-- BRIEF --
Work out how many lines in these entries include the string "height", and give only that figure.

-- GIVEN DATA --
########################################

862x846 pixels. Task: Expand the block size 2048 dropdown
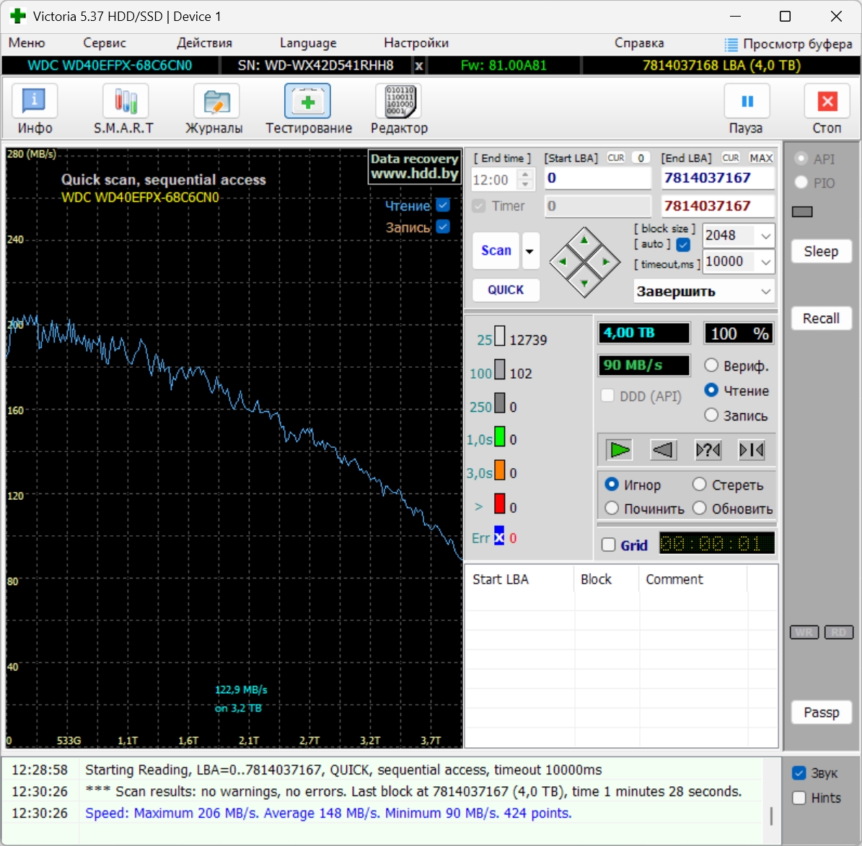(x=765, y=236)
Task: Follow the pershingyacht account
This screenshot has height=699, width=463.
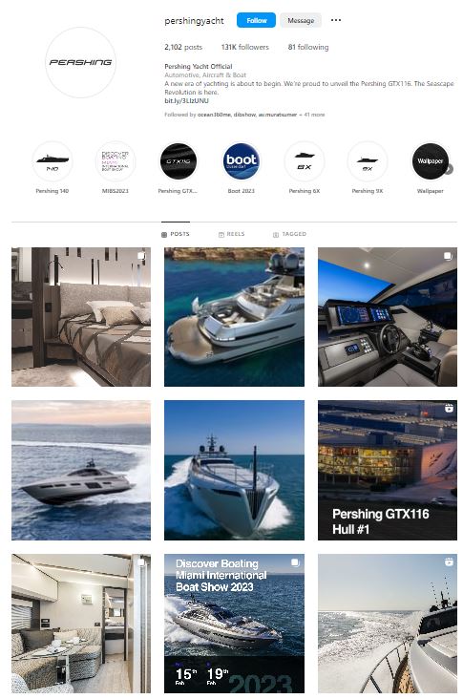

########################################

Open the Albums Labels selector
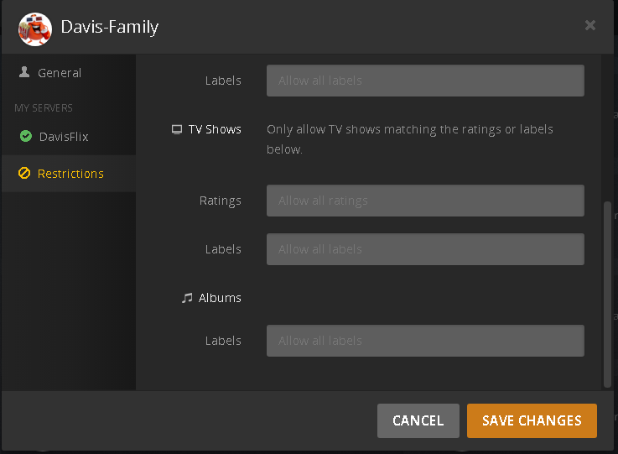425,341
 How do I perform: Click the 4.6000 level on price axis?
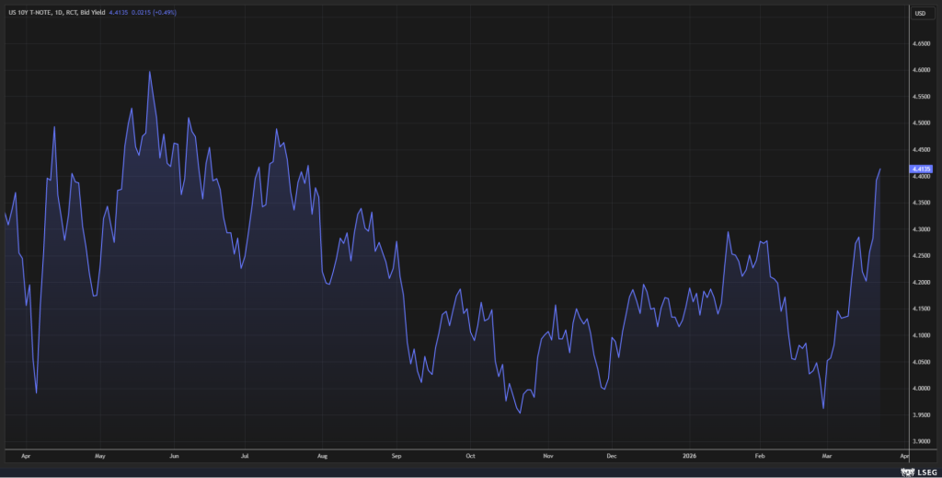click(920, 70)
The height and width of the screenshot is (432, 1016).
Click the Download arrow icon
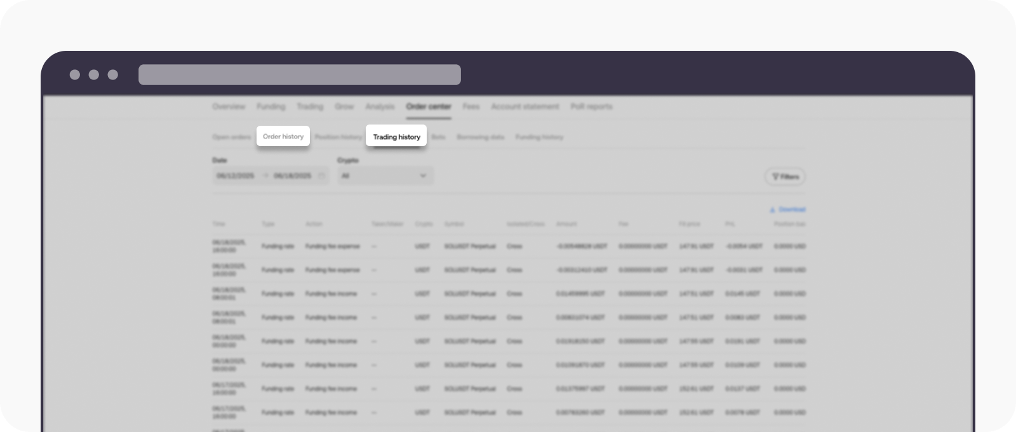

########################################

-- YOUR SOLUTION --
2